Below, we set up using the remote source in the Database Explorer, with a graphical UI. The remote source can also be created using a SQL create statement, which you can find in the Github repo readme. I’m using the DBADMIN user for the setup.
When creating the remote source, I set the hostname, port, database (hc in this case), and don’t forget: the “capture mode”, Trigger. And of course, the credentials of the technical user. There are a lot more settings that can be made, but we’re going with the defaults.
Test replication (with UI and SQL statements)
In a follow-up blog, the replication is set up with a Web IDE project with replication tasks. But here we only go until the SQL level (which, by the way, might be enough). So let’s check if the replication works, starting from the DB Explorer.
From the DB Explorer menu, the earlier created remote source is opened. Now you should see the catalog index of the MSSQL database, and should be able to find the SALES table created earlier. Then, choose “Create Virtual Object”, and choose an object name and a schema of choice.
Instead of using the UI, you can also use SQL to create the virtual table:
CREATE SCHEMA REP_MSSQL; CREATE VIRTUAL TABLE "REP_MSSQL"."V_SALES" at "RS_MSSQL"."<NULL>"."rep"."SALES";
Now, querying the virtual table shows the data sitting in the MSSQL source system
Now, let’s set up the real-time replication. For that, we need to create a subscription, and a persistent target table to write records to. The graphical UI for this is part of the Web IDE, but we save that for the next blog. For now, we use SQL statements to create a subscription, do an initial load, and set the subscription in active replication mode by setting it to “DISTRIBUTE”.

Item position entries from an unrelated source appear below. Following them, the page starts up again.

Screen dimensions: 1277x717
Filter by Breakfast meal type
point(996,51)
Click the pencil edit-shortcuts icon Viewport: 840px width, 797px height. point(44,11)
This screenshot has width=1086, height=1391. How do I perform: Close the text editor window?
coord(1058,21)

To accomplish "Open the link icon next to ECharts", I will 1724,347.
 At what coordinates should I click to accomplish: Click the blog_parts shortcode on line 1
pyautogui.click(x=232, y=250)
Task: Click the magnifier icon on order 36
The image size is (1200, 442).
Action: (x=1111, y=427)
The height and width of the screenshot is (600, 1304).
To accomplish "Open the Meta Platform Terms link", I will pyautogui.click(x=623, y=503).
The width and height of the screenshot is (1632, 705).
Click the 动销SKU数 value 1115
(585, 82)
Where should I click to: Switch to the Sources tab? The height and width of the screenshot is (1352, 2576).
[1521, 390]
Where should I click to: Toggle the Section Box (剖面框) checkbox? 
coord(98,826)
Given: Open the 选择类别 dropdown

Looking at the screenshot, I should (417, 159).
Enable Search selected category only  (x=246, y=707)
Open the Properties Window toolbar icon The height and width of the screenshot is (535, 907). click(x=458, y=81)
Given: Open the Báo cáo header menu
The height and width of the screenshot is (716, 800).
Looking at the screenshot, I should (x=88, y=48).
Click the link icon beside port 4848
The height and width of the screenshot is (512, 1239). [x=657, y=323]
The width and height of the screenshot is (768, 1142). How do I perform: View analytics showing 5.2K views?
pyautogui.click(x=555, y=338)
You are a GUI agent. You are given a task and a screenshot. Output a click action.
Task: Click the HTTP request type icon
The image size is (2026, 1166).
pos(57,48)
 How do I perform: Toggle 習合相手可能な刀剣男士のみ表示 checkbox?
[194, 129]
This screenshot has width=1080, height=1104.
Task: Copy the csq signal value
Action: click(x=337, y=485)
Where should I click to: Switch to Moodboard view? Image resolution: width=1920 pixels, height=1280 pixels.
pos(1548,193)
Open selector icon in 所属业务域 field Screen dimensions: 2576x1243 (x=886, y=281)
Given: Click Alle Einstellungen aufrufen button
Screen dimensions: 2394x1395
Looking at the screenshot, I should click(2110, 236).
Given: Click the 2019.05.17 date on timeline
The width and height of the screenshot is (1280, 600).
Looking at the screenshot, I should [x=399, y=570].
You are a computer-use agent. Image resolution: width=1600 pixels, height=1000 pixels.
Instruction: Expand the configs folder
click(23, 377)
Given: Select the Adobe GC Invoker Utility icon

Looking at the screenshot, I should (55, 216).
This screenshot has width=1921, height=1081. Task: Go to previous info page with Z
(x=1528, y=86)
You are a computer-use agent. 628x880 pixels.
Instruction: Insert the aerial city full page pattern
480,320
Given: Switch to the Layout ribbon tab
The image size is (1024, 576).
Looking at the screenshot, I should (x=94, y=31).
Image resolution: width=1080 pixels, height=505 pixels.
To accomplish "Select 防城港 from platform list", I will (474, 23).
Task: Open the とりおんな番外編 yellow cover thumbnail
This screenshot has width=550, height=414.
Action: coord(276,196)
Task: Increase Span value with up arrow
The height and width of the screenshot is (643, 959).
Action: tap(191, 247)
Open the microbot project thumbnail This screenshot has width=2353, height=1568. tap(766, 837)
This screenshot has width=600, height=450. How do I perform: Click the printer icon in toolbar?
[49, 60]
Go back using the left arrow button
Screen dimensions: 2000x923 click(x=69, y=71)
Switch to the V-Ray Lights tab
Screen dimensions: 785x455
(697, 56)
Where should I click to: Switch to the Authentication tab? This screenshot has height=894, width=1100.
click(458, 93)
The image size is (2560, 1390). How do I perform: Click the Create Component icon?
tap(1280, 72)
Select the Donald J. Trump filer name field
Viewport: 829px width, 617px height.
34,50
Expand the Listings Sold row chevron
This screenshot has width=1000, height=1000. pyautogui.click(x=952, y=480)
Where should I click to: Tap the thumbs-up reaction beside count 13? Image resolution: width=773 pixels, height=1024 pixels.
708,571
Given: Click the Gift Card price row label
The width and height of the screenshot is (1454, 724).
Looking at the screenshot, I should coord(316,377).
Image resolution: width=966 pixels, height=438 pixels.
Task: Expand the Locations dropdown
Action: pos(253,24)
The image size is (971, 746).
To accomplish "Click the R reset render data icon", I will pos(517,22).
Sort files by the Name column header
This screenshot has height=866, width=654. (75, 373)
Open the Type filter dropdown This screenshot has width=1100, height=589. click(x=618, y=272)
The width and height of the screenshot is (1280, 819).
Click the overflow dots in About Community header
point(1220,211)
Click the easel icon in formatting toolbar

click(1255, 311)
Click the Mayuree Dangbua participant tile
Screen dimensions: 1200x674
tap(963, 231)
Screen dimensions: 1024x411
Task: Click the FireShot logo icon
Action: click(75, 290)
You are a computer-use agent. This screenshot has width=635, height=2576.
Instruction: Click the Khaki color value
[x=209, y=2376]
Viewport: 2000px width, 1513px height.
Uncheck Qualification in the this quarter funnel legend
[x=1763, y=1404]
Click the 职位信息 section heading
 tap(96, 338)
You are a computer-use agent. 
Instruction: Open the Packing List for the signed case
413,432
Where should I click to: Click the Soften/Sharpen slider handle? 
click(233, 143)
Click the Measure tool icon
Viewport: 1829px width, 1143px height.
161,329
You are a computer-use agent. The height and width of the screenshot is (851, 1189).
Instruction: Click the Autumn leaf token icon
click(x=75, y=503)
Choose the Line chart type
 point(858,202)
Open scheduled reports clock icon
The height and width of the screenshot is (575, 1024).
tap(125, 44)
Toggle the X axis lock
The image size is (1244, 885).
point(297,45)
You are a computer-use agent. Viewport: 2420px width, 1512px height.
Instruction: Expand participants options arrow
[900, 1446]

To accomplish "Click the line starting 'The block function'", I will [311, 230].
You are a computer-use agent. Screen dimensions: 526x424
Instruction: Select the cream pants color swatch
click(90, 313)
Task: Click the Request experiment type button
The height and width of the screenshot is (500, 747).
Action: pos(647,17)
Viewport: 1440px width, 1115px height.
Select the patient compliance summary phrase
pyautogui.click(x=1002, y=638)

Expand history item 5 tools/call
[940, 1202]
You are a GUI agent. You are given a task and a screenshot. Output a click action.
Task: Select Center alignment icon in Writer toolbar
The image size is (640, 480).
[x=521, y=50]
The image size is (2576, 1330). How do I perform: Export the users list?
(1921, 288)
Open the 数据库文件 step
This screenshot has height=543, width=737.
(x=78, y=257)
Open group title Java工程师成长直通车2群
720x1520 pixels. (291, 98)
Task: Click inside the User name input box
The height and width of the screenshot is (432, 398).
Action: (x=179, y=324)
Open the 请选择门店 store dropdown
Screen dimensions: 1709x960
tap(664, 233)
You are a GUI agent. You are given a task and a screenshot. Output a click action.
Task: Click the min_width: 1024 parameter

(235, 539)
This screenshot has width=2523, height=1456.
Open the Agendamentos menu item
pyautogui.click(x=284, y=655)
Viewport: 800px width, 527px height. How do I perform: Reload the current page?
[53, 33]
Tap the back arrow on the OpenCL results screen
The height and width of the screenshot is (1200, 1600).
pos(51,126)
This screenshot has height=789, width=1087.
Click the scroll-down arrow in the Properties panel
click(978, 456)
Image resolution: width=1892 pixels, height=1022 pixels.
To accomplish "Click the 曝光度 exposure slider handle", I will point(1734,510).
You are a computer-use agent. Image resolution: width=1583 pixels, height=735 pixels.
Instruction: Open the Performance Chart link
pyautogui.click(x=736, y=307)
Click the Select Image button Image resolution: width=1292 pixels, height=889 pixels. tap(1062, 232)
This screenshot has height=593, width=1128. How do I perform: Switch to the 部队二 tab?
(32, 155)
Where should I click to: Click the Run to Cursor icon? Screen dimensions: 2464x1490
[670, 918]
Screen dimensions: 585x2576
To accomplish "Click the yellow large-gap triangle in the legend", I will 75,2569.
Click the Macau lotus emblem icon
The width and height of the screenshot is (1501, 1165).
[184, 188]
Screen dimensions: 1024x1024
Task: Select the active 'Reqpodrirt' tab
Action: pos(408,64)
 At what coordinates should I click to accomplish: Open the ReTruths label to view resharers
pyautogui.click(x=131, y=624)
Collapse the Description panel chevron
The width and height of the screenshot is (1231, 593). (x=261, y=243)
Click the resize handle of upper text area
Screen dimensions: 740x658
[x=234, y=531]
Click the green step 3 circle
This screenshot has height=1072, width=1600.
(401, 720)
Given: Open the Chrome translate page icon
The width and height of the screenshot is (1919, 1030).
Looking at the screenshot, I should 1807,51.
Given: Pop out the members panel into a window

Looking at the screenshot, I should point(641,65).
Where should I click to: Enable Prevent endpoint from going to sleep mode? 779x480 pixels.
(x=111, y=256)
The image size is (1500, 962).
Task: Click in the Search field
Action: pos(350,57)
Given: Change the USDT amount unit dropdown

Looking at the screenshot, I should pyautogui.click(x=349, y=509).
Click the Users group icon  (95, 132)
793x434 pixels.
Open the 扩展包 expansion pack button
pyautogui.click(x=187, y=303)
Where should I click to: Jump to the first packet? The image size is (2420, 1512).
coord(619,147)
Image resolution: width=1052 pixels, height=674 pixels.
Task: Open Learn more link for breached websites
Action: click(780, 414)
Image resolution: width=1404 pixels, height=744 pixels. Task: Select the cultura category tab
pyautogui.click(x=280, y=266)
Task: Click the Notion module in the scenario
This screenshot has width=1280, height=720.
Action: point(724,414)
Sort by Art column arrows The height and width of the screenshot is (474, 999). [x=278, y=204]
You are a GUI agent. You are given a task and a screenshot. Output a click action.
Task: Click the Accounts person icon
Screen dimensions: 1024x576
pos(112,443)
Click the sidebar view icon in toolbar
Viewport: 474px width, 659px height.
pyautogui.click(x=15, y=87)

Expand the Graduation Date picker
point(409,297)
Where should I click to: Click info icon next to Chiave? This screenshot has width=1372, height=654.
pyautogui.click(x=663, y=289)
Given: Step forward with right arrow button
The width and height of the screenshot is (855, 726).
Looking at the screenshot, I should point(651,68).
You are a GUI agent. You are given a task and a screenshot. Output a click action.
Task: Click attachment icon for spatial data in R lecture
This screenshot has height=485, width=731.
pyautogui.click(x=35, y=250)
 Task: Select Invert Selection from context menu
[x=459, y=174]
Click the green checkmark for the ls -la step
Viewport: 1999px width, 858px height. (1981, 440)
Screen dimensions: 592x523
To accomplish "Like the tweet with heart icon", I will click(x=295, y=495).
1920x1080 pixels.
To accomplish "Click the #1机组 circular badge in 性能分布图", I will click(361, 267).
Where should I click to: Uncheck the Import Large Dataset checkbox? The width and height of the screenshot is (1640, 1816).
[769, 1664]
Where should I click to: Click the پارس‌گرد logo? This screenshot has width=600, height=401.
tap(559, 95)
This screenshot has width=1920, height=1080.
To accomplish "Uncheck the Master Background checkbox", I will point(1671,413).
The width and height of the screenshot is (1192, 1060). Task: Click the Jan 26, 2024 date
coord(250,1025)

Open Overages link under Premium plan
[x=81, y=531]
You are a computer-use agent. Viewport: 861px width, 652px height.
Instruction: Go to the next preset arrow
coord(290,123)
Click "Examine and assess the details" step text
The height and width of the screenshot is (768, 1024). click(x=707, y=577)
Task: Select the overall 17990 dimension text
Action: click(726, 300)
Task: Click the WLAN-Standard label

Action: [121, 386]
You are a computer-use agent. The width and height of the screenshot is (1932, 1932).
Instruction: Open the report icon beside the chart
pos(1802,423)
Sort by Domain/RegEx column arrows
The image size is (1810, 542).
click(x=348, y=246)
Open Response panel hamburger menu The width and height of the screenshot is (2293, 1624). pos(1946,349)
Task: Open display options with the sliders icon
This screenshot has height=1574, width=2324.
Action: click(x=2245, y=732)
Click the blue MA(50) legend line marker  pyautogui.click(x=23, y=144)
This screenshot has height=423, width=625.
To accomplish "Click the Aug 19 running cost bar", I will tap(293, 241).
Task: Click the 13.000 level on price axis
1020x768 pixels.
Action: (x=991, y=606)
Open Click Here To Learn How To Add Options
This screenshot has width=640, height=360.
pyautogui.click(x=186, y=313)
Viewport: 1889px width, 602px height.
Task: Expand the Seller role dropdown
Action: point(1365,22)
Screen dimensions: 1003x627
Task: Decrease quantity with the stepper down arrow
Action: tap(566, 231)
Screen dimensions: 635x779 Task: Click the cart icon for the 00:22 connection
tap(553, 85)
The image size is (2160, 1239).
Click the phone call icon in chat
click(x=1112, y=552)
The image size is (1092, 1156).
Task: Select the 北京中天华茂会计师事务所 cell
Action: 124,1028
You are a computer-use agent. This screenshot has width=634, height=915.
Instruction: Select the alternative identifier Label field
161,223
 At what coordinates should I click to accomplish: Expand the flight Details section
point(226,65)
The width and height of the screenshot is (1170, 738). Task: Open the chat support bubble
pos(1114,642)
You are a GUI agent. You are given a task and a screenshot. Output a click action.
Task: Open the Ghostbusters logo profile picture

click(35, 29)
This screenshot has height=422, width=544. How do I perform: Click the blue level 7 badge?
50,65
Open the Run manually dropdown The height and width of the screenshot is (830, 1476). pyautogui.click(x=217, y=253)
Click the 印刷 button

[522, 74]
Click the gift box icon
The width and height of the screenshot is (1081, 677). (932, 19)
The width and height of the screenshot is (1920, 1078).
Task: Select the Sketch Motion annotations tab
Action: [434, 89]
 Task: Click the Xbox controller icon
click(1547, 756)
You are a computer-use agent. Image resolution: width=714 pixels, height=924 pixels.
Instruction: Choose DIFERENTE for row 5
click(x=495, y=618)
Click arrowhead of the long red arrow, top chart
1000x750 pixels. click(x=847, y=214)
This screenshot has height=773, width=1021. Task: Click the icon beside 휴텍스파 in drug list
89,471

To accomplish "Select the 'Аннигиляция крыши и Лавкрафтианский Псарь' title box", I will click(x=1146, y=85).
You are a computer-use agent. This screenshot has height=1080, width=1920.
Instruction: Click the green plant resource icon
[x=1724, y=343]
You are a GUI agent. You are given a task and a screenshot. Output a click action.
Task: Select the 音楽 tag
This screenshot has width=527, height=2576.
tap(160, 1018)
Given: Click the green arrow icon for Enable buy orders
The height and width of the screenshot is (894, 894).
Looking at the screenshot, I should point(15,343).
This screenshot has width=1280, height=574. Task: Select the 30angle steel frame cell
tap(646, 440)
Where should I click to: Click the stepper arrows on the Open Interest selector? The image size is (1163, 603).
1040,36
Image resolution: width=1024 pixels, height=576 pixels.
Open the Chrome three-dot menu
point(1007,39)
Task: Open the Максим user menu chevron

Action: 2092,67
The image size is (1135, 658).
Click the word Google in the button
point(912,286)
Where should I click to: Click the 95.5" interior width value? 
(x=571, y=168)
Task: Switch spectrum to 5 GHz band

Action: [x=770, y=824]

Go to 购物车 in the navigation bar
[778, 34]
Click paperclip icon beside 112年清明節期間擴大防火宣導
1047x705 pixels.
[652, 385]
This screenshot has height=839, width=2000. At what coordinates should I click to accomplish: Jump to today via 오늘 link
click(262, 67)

-- create persistent target table CREATE TABLE "REP_MSSQL"."T_SALES" LIKE "REP_MSSQL"."V_SALES"; --create subscription CREATE REMOTE SUBSCRIPTION "REP_MSSQL"."SUB_SALES" ON "REP_MSSQL"."V_SALES" TARGET TABLE "REP_MSSQL"."T_SALES" ; ALTER REMOTE SUBSCRIPTION "REP_MSSQL"."SUB_SALES" QUEUE; -- do initial load before distribute remote subscription INSERT INTO "REP_MSSQL"."T_SALES" (SELECT * FROM "REP_MSSQL"."V_SALES"); ALTER REMOTE SUBSCRIPTION "REP_MSSQL"."SUB_SALES" DISTRIBUTE; -- the following should return the two records inserted earlier into the source table SELECT * FROM "REP_MSSQL"."T_SALES"; -- execute the following on the source table in mssql INSERT INTO REP.SALES VALUES (3,'20201020','Zeph Skater','Helmet C172','30','300.00','Spain'); -- check if the record is replicated to the target table SELECT * FROM "REP_MSSQL"."T_SALES";
After executing the above statements, the data preview should now show all three records in the persistent table in HANA.
If the SQL tests are successful, the created objects can again be removed with the following statements.
-- stop the replication and remove the tables ALTER REMOTE SUBSCRIPTION "REP_MSSQL"."SUB_SALES" RESET; DROP REMOTE SUBSCRIPTION "REP_MSSQL"."SUB_SALES"; DROP TABLE "REP_MSSQL"."V_SALES"; DROP TABLE "REP_MSSQL"."T_SALES";
That was a rundown of setting up trigger-based replication from MSSQL to HANA Cloud. Hope that was helpful! In the next blog I go further with the Web IDE in creating replication tasks on top of this setup.